#115: Formalized User Interface deprecation process

Contents
  1. Motivation
  2. Proposal
  3. Implementation
  4. Risks
by Alex Limi last modified Jan 21, 2010 07:26 AM

Provide a sensible way to deprecate the user interface elements that provides predictability for product authors and ease-of-use for the Plone developers.

Proposed by
Alexander Limi
Proposal type
Process
Assigned to release
State
completed

Motivation

At the moment, it's very hard to deprecate Plone user interface elements — be it icon renaming, CSS class deprecation or other elements impacting the front-end of Plone - including Python Scripts.

On the code level we have deprecation warnings, but we need something that will do the job in the HTML, JS, CSS, Python Script and template space.

There is currently no clear process on how this works, and although there are some efforts in place already (the deprecated.css file, for example), we need a way to deprecate anything in the UI front in a predictable way for third-party product authors, so they can easily see what needs to be updated before the next release of Plone comes out to remain compatible.

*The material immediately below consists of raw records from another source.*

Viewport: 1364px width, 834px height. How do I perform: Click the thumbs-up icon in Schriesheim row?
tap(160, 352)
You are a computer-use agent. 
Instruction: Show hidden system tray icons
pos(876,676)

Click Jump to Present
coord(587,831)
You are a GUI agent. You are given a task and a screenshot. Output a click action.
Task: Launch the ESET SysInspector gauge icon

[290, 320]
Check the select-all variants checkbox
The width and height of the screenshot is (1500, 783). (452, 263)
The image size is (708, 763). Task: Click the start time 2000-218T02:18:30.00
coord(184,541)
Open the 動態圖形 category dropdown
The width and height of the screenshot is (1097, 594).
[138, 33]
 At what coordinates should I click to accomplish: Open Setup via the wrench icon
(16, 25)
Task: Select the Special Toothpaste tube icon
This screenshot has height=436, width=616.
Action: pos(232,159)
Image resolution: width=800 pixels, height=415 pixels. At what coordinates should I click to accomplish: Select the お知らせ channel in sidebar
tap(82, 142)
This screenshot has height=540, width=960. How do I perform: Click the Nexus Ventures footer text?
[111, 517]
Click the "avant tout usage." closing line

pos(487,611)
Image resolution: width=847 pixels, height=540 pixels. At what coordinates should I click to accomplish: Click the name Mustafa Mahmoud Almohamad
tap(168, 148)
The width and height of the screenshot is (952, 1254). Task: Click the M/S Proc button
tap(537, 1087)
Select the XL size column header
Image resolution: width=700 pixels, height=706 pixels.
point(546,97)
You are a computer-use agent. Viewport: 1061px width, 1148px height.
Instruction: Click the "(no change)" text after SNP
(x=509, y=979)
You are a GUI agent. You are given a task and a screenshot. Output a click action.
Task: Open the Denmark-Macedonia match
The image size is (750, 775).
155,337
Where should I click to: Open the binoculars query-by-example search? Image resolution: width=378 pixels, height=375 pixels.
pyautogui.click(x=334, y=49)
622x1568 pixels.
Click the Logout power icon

This deprecation process should also be low-impact for Plone-the-product itself, and easy to use for its developers.

Proposal

  • Create skin layer plone_deprecated, and move all deprecated elements there with a note about which release it will disappear in.
  • Its contents of this are included for two releases, so product authors can support current+future release or previous+current release. In that way, the current release will always be supported, and product developers have the space between releases to prepare for the upcoming release.
  • Product authors are reminded to turn off that skin layer to future-proof their products.

This is not a perfect process, but will make it at least a bit easier to deprecate UI elements and keep up to date as a product author. I believe it's important to keep this lightweight, and I believe this approach is Good Enough.

Implementation

Implementing this should be very simple - add one skin layer, and keep track of (inside the files themselves, most likely with BBB markers) what release a particular file is removed.

That way, product authors can simply remove this layer in their skins to see what will break in the upcoming release.

Risks

  • Leads to an additional skin layer to keep track of.
  • Needs to be documented properly, and product authors need to be reminded to turn off the deprecated layer in each release to make sure their product will work in the upcoming version.
  • We should maybe consider supporting the deprecated elements for two releases. This would be implemented the same way, just with two skin layers instead.